Claro, un aburrimiento que desaparece en automático en cuanto se hace presente la posibilidad de que la enfermedad conduzca a la muerte. Entonces el acto de aferrarse a la vida se convierte en una sucesión dramática de pequeños suspensos.
Y es que el problema no es estar muerto, sino morir, sostiene el escritor inglés. Lo que aterra es el tránsito, el arribo del momento último en que dejaremos de estar entre los vivos, la desesperación que ocasionará la última inhalación y, sobre todo, la última exhalación. Pero la idea de estar muertos no tendría que asustar a nadie porque venimos al mundo sabiendo que la vida transcurría sin nosotros y seguirá haciéndolo una vez que nos hayamos ido. Ninguno de nosotros sufriremos el peso de nuestra propia ausencia, porque ya no nos enteraremos de nada.
Y ese parece ser el consuelo del escritor que comienza a sentirse abandonado por los compañeros de toda la vida. “Este agosto que viene entraré en la setentena. Hay un puñado de relatos que quiero escribir” sugiere Amis, como pidiendo permiso. “El tiempo dirá. Cuando se acerque el final quizá me calle y me ponga a leer…”. Eso lo escribió hace poco más de tres años, sobreviviendo a su pesimismo y a una pandemia insospechada.

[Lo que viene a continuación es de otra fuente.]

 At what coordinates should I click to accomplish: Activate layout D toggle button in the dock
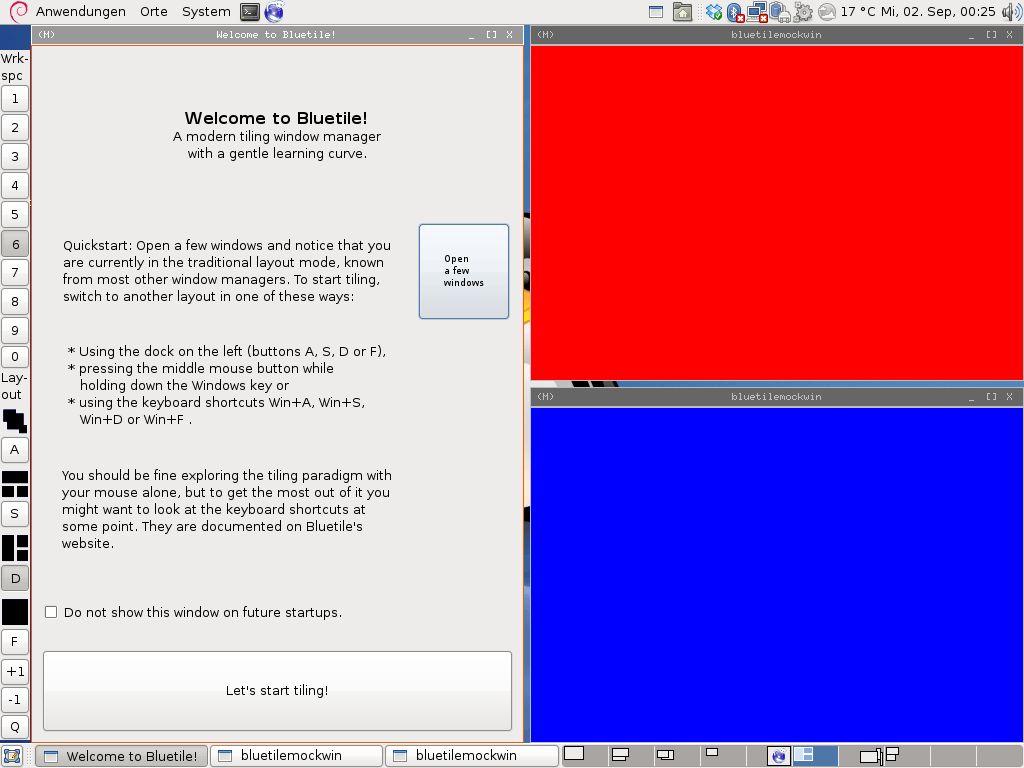pos(15,578)
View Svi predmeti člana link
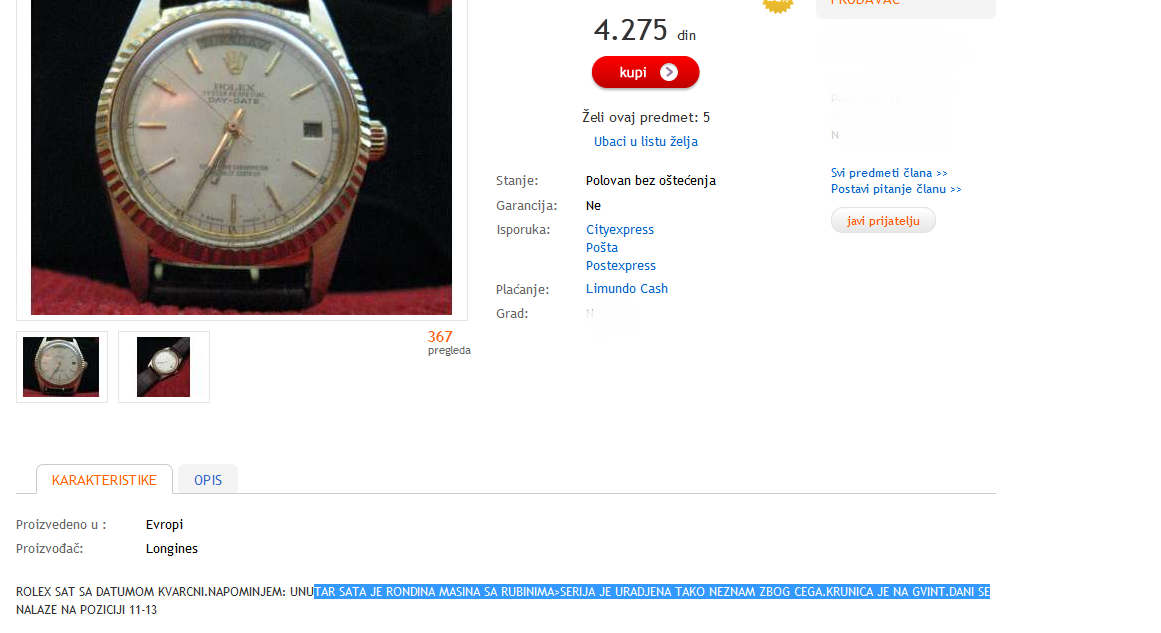This screenshot has width=1161, height=633. tap(889, 173)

Lo cual es una fortuna, porque, como dice Juan Gabriel Vázquez en el País, a propósito de la muerte de Javier Marías, “lo que se pierde cuando muere un novelista de su tamaño es una manera de ver el mundo y de pensar en él: Es como si se cerrara una puerta y alguien se llevara la llave, y nos deja extrañamente encerrados, en una realidad más pobre o más estrecha”. Javier Marías no se extrañará a sí mismo, nosotros sí.